[Saved data entries]
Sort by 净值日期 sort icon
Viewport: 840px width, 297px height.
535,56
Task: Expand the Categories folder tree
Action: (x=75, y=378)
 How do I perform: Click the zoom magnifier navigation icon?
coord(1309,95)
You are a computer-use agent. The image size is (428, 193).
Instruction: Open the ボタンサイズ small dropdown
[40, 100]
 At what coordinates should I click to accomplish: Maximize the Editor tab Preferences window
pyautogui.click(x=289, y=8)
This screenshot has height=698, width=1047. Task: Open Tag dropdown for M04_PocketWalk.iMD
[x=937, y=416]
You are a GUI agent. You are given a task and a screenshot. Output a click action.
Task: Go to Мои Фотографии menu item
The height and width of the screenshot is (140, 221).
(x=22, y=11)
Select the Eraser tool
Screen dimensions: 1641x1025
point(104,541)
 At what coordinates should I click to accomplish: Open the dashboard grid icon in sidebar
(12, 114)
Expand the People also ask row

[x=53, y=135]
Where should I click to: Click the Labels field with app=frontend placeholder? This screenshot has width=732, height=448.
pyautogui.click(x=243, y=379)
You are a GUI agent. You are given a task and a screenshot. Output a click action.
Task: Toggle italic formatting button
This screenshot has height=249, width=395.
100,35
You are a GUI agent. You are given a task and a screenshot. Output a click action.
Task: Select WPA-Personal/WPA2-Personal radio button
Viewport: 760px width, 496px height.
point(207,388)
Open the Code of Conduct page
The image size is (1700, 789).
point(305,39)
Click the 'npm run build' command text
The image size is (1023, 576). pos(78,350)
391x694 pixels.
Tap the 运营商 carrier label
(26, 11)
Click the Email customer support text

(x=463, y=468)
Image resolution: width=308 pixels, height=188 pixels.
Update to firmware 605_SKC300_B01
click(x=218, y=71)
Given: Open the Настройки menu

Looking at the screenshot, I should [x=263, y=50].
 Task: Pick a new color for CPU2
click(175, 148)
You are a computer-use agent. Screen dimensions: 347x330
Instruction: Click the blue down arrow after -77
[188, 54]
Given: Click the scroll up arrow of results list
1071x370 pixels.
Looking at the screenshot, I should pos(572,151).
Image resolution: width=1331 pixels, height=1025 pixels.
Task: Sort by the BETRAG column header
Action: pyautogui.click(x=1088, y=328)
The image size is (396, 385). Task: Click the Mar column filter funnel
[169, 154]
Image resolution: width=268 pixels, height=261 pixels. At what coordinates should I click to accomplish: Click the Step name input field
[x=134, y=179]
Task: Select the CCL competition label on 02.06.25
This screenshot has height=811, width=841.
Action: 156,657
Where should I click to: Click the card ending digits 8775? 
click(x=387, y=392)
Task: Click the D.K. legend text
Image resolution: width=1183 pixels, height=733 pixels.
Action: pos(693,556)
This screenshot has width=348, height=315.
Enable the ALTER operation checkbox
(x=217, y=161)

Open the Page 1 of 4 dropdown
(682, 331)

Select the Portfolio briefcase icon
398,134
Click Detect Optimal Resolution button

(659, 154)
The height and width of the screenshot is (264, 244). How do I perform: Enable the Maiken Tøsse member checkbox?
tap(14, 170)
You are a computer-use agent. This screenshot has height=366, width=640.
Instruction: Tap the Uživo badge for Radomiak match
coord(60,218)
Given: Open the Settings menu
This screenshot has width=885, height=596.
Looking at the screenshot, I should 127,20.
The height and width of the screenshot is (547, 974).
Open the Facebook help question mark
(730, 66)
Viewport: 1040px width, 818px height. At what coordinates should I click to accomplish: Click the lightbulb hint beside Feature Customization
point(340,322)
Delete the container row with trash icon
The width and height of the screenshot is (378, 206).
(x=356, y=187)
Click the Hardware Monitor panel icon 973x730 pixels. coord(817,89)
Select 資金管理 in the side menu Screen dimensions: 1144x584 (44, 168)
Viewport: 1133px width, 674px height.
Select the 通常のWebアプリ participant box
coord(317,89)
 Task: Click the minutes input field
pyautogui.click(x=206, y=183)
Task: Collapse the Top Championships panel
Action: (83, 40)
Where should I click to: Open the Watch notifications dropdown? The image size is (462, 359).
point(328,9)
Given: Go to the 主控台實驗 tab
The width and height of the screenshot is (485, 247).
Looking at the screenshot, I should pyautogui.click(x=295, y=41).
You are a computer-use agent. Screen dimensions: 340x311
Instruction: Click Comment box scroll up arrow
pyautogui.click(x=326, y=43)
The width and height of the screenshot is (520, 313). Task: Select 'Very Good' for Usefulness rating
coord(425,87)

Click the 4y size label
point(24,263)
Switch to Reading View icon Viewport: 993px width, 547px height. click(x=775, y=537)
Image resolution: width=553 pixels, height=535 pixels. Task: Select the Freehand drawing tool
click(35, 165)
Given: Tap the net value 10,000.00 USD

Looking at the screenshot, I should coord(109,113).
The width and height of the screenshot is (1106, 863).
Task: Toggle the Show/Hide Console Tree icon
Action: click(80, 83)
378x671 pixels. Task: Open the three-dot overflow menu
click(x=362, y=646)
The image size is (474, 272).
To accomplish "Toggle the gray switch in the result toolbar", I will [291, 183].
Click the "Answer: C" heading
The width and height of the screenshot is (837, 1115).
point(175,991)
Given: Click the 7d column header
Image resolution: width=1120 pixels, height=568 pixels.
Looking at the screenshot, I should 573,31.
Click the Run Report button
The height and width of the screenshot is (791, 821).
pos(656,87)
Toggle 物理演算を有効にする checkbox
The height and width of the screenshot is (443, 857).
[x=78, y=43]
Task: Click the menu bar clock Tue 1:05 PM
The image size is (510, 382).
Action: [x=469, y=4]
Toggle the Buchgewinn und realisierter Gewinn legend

HOW TO COMPLETE THIS TASK >> What you write must match the records above exactly, line for line.

ANSWER TO THIS EXERCISE >>
Sort by 净值日期 sort icon
Viewport: 840px width, 297px height.
535,56
Task: Expand the Categories folder tree
Action: (x=75, y=378)
 How do I perform: Click the zoom magnifier navigation icon?
coord(1309,95)
You are a computer-use agent. The image size is (428, 193).
Instruction: Open the ボタンサイズ small dropdown
[40, 100]
 At what coordinates should I click to accomplish: Maximize the Editor tab Preferences window
pyautogui.click(x=289, y=8)
This screenshot has height=698, width=1047. Task: Open Tag dropdown for M04_PocketWalk.iMD
[x=937, y=416]
You are a GUI agent. You are given a task and a screenshot. Output a click action.
Task: Go to Мои Фотографии menu item
The height and width of the screenshot is (140, 221).
(x=22, y=11)
Select the Eraser tool
Screen dimensions: 1641x1025
point(104,541)
 At what coordinates should I click to accomplish: Open the dashboard grid icon in sidebar
(12, 114)
Expand the People also ask row

[x=53, y=135]
Where should I click to: Click the Labels field with app=frontend placeholder? This screenshot has width=732, height=448.
pyautogui.click(x=243, y=379)
You are a GUI agent. You are given a task and a screenshot. Output a click action.
Task: Toggle italic formatting button
This screenshot has height=249, width=395.
100,35
You are a GUI agent. You are given a task and a screenshot. Output a click action.
Task: Select WPA-Personal/WPA2-Personal radio button
Viewport: 760px width, 496px height.
point(207,388)
Open the Code of Conduct page
The image size is (1700, 789).
point(305,39)
Click the 'npm run build' command text
The image size is (1023, 576). pos(78,350)
391x694 pixels.
Tap the 运营商 carrier label
(26, 11)
Click the Email customer support text

(x=463, y=468)
Image resolution: width=308 pixels, height=188 pixels.
Update to firmware 605_SKC300_B01
click(x=218, y=71)
Given: Open the Настройки menu

Looking at the screenshot, I should [x=263, y=50].
 Task: Pick a new color for CPU2
click(175, 148)
You are a computer-use agent. Screen dimensions: 347x330
Instruction: Click the blue down arrow after -77
[188, 54]
Given: Click the scroll up arrow of results list
1071x370 pixels.
Looking at the screenshot, I should pos(572,151).
Image resolution: width=1331 pixels, height=1025 pixels.
Task: Sort by the BETRAG column header
Action: pyautogui.click(x=1088, y=328)
The image size is (396, 385). Task: Click the Mar column filter funnel
[169, 154]
Image resolution: width=268 pixels, height=261 pixels. At what coordinates should I click to accomplish: Click the Step name input field
[x=134, y=179]
Task: Select the CCL competition label on 02.06.25
This screenshot has height=811, width=841.
Action: 156,657
Where should I click to: Click the card ending digits 8775? 
click(x=387, y=392)
Task: Click the D.K. legend text
Image resolution: width=1183 pixels, height=733 pixels.
Action: pos(693,556)
This screenshot has width=348, height=315.
Enable the ALTER operation checkbox
(x=217, y=161)

Open the Page 1 of 4 dropdown
(682, 331)

Select the Portfolio briefcase icon
398,134
Click Detect Optimal Resolution button

(659, 154)
The height and width of the screenshot is (264, 244). How do I perform: Enable the Maiken Tøsse member checkbox?
tap(14, 170)
You are a computer-use agent. This screenshot has height=366, width=640.
Instruction: Tap the Uživo badge for Radomiak match
coord(60,218)
Given: Open the Settings menu
This screenshot has width=885, height=596.
Looking at the screenshot, I should 127,20.
The height and width of the screenshot is (547, 974).
Open the Facebook help question mark
(730, 66)
Viewport: 1040px width, 818px height. At what coordinates should I click to accomplish: Click the lightbulb hint beside Feature Customization
point(340,322)
Delete the container row with trash icon
The width and height of the screenshot is (378, 206).
(x=356, y=187)
Click the Hardware Monitor panel icon 973x730 pixels. coord(817,89)
Select 資金管理 in the side menu Screen dimensions: 1144x584 (44, 168)
Viewport: 1133px width, 674px height.
Select the 通常のWebアプリ participant box
coord(317,89)
 Task: Click the minutes input field
pyautogui.click(x=206, y=183)
Task: Collapse the Top Championships panel
Action: (83, 40)
Where should I click to: Open the Watch notifications dropdown? The image size is (462, 359).
point(328,9)
Given: Go to the 主控台實驗 tab
The width and height of the screenshot is (485, 247).
Looking at the screenshot, I should pyautogui.click(x=295, y=41).
You are a computer-use agent. Screen dimensions: 340x311
Instruction: Click Comment box scroll up arrow
pyautogui.click(x=326, y=43)
The width and height of the screenshot is (520, 313). Task: Select 'Very Good' for Usefulness rating
coord(425,87)

Click the 4y size label
point(24,263)
Switch to Reading View icon Viewport: 993px width, 547px height. click(x=775, y=537)
Image resolution: width=553 pixels, height=535 pixels. Task: Select the Freehand drawing tool
click(35, 165)
Given: Tap the net value 10,000.00 USD

Looking at the screenshot, I should coord(109,113).
The width and height of the screenshot is (1106, 863).
Task: Toggle the Show/Hide Console Tree icon
Action: click(80, 83)
378x671 pixels. Task: Open the three-dot overflow menu
click(x=362, y=646)
The image size is (474, 272).
To accomplish "Toggle the gray switch in the result toolbar", I will [291, 183].
Click the "Answer: C" heading
The width and height of the screenshot is (837, 1115).
point(175,991)
Given: Click the 7d column header
Image resolution: width=1120 pixels, height=568 pixels.
Looking at the screenshot, I should 573,31.
Click the Run Report button
The height and width of the screenshot is (791, 821).
pos(656,87)
Toggle 物理演算を有効にする checkbox
The height and width of the screenshot is (443, 857).
[x=78, y=43]
Task: Click the menu bar clock Tue 1:05 PM
The image size is (510, 382).
Action: [x=469, y=4]
Toggle the Buchgewinn und realisierter Gewinn legend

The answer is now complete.